In a certain sense, a modern CPU, whether it is monolithic or comprised of chiplets, is really a baby NUMA server crammed down into a socket and it takes fewer and fewer servers in a distributing computing cluster to reach a certain number of cores, the unit of compute performance more or less. Similarly, with every new generation of switch ASICs, vendors like Broadcom are able to eliminate layers of the network by constantly doubling up the number of SERDES on the device, and thus allowing for whole layers of the network to be eliminated – assuming of course you want a non-blocking network as hyperscalers and cloud builders do. And as we have shown above, the increasing bandwidth and radix of each generation of device allows for each “network cluster” – for that is what a modular switch and a full-blown Clos network spanning a hyperscale datacenter is, after all – to have fewer and fewer nodes for a given port count.
The architecture of the Tomahawk 4 chip is very similar to that of the Tomahawk 3, and while you might not be aware of it, there were 1 GHz Arm processor cores on both switch ASICs to run some firmware and do telemetry processing, plus some other Arm cores on the SERDES to run their own firmware. (A switch chip is a hybrid computing device these days, too, just like an FPGA or DSP generally is.) The Trident 4 and Tomahawk 4 ASICs have four of the Arm cores for running the telemetry and instrumentation, twice that of their respective predecessors.
The buffer size on the Tomahawk 3 was 64 MB, and we presume that it is at least double this on the Tomahawk 4, but Broadcom is not saying.
The thing to remember about the hyperscalers is that their packet processing pipelines are not that complicated, but their need to have a lot of telemetry and instrumentation from their networks is vital because with 100,000 devices on a datacenter-scale network, understanding and then shaping traffic is the key to consistent performance.
So the Broadcom networking software stack includes in-band telemetry, real-time SERDES link quality meters, a way to see into all packet drops, flow and queue tracking, and detection of microbursts and elephant flows.

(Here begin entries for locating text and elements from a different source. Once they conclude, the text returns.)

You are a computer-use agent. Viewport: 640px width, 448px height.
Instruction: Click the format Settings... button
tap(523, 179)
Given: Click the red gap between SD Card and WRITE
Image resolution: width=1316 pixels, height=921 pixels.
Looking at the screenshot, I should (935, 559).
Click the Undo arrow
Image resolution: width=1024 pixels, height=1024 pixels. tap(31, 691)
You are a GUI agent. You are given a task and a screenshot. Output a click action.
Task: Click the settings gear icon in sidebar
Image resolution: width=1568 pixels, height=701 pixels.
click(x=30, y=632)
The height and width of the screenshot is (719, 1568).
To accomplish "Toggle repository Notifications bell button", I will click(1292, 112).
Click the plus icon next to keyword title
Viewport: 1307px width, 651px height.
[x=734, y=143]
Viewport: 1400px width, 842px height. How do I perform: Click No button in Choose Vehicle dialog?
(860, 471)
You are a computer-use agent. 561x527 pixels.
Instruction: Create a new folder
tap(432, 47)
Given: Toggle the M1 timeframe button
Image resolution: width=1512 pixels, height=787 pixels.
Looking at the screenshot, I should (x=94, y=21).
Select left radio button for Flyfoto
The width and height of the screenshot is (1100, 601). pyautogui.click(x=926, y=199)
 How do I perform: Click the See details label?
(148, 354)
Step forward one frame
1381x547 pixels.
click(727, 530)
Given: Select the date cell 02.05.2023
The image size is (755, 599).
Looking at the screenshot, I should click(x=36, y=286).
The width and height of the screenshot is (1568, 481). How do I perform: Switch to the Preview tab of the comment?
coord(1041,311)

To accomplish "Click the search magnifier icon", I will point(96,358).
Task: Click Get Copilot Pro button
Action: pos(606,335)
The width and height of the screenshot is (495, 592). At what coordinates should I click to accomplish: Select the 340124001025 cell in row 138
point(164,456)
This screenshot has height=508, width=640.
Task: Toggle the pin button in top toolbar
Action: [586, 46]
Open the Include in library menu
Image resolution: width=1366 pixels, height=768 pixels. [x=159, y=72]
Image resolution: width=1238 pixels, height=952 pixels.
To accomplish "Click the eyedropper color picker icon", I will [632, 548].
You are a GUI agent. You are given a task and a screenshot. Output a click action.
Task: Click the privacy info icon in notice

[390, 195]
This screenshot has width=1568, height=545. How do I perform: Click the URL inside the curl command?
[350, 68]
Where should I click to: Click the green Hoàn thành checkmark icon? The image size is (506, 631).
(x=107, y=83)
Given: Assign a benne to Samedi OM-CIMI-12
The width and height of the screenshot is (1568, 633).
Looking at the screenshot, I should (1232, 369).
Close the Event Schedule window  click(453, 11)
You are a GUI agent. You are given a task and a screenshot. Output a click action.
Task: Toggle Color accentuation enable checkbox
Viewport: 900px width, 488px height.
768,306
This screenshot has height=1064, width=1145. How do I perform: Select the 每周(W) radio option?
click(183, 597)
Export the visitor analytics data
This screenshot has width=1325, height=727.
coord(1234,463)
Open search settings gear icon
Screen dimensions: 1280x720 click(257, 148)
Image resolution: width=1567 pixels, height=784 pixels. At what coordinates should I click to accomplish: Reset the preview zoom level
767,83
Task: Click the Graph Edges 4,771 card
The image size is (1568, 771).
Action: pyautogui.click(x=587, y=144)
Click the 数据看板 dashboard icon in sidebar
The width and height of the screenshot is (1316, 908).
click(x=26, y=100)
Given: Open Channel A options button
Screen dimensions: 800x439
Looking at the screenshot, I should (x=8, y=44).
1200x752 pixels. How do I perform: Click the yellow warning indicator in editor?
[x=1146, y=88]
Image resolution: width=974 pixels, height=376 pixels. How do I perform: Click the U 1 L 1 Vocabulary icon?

Perhaps equally importantly for hyperscaler and cloud builder customers, Broadcom is documenting and opening up each and every API used with the Tomahawk, Trident, and Jericho families of chips. Among other things, this will help these companies, which by and large create their own network operating systems, better support them, but it will also allow for open NOS initiatives (such as ArcOS from Arrcus) to more easily port their code and support it on Broadcom chips. The OpenNSA API documentation is a superset of the OpenNSL API library that maps to the Broadcom SDK, which was previously available. It is the whole shebang, as they say.
The Tomahawk 4 chip is sampling now and production will be ramping fast, with Del Vecchio expecting as fast of a ramp or faster than was done with the Tomahawk 3 or the Trident 4. So expect Tomahawk 4 devices next summer.